Take 30 nude mice, inoculate the logarithmic growth phase of laryngeal cancer cells at a cell density of 1 × 10⁷/ml on the skin of the right side of the axilla of the nude mice, and inoculate at a volume of 0.2 mL for each nude mouse. When a tumor nodule is visible to the naked eye, measure the longest diameter of the tumor (a) and the short diameter (b) perpendicular to it with a vernier caliper every 3 days. The final tumor volume is calculated according to the formula V = 1/2ab², when the tumor volume Reached about 100 mm3, they were randomly divided into a control group and a treatment group, with 15 animals in each group. Suspend the attenuated Salmonella carrying the NK4 gene in 10% NaHCO3, adjust the cell concentration to 1×10⁹ cells/ml, and take the corresponding bacteria 0.1 ml with gastric tube feeding once a week for 4 times in total, the control group Take an equal volume of 0.1M PBS buffer solution. One week after the treatment, the nude mice were sacrificed by cervical vertebrae removal method, the subcutaneous tumor nodules were stripped, and the tumor weight was weighed after taking pictures. The tumor tissue was fixed with 10% neutral formalin for routine HE and immunohistochemical staining.
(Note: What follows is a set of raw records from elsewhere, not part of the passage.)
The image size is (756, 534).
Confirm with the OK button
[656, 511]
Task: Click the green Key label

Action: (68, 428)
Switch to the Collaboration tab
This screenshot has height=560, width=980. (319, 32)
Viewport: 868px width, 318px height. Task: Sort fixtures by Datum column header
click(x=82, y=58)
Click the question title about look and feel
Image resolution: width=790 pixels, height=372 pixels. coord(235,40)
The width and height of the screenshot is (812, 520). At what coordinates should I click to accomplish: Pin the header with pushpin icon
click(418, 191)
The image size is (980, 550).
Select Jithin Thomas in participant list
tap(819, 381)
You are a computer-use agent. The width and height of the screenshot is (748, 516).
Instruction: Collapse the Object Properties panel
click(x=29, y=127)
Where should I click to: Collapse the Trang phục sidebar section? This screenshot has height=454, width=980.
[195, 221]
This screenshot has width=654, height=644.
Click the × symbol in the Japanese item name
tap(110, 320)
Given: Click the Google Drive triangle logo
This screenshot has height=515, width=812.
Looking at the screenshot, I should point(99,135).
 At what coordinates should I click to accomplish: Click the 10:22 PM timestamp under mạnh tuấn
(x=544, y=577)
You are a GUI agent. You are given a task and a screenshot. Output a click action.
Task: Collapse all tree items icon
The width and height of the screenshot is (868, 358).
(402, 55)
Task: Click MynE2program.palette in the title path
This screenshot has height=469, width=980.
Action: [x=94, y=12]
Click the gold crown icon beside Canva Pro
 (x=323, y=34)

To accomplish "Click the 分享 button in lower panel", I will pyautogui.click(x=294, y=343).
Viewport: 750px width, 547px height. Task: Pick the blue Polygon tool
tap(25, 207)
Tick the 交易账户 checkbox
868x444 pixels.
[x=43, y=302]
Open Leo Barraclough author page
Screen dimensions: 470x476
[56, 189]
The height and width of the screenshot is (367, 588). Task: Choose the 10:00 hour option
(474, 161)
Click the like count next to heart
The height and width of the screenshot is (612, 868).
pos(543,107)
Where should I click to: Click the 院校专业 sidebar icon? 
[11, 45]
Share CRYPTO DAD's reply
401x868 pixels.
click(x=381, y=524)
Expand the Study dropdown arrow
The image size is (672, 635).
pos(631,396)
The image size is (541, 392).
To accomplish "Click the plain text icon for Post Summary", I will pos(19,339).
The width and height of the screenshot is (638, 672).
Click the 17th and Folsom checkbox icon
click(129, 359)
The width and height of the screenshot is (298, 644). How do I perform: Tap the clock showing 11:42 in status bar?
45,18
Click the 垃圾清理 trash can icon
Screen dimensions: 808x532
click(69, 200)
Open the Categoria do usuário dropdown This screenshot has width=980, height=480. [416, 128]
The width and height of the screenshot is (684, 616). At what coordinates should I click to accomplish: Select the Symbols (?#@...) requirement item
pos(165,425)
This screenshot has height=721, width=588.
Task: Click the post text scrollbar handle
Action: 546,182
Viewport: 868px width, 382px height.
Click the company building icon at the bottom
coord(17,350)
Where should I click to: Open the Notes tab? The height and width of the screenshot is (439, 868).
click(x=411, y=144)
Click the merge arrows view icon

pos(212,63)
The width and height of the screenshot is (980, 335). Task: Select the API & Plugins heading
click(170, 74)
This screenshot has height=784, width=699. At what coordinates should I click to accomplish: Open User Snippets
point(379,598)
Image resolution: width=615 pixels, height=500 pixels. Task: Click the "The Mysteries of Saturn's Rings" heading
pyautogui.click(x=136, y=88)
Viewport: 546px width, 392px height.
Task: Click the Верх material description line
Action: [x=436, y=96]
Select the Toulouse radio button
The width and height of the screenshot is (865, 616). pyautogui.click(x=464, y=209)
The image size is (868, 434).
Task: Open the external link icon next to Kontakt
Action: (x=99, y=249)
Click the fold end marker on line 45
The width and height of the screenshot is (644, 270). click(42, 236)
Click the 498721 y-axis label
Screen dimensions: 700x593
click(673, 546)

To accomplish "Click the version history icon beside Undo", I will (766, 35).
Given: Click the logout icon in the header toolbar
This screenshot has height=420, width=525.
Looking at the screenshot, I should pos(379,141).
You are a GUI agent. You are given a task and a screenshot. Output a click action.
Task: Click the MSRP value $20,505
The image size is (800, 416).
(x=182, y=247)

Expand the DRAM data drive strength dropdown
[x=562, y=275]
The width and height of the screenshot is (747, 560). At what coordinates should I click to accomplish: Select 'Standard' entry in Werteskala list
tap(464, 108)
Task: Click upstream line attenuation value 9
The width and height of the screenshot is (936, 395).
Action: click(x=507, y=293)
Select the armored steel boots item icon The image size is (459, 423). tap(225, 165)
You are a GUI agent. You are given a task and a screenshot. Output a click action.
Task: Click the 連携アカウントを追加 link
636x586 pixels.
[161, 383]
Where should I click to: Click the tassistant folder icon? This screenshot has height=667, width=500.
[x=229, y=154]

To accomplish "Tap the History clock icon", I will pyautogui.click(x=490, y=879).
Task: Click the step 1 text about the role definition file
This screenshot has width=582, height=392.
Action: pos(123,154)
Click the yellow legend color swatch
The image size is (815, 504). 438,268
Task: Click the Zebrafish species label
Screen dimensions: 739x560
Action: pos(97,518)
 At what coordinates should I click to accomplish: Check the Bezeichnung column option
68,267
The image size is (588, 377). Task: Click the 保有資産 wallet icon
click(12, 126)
1.11 Western Blot Detection of DKK1, Wnt1, β-Catenin Protein

RIPA lyses the tumor to extract the protein. After the protein concentration is determined by the BCA method, the protein loading buffer is added and the protein is boiled in boiling water for 10 minutes to denature the protein. Equipped with 10% separation gel and 5% concentrated gel, the concentrated gel runs at a constant pressure of 80 V for 30 minutes, and the separation gel runs at a constant pressure of 110 V for 90 minutes. Cut out the glue of the corresponding molecular weight and transfer it for 30 to 90 min at a constant current of 200mA at 4°C. 5% milk blocking solution was sealed at room temperature for 1 h. Incubate the primary antibody overnight at 4°C. After washing the excess primary antibody with TBST the next day, incubate the secondary antibody at room temperature for 1 hour, add ECL luminescent reagent dropwise, and expose and image in the imager. Image J software analyzes the gray value of each band. The experiment was repeated 3 times.

1.12 Statistical Methods

All data were processed first using Excel, and statistical analysis was performed using SPSS 23.0 software. The data are expressed as the mean ± standard deviation (x̄ +S). The paired sample t test was used to compare the means between 2 groups. One-way analysis of variance (ANOVA) was used for comparisons among multiple groups. P<0.05 was considered statistically significant.

2 Results

2.1 Morphological Changes in LSCC AMC-HN-8 Cells After Transfection

The growth state of cells was directly observed under a microscope. After transfection, the normal morphology of LSCC AMC-HN-8 cells was destroyed, and the proliferation and growth were inhibited. Microscopic observation showed that as the transfection time increased, apoptotic cells increased, and the cell morphology changed significantly. As shown in Figure 1, after the cells in the control group were cultured for 24 h, 48 h, and 72 h, the number of cells increased, adherent growth was vigorous, and the adjacent cells grew and fused together, with a full cytoplasm, clear cell profile, spindle or polygon shape, and well dispersed. After the transfected LSCC AMC-HN-8 cells were cultured for 24 h, 48 h, and 72 h, the number of visible cells gradually decreased, the cell morphology gradually became cord-like, the connection between cells was relaxed, the cells became nonadherent, granular substances increased, and the number of apoptotic cells increased.

FIGURE 1

Figure 1 Groups (A–C, G–I) are the control groups; Groups (D–F, J–L) are the transfection groups.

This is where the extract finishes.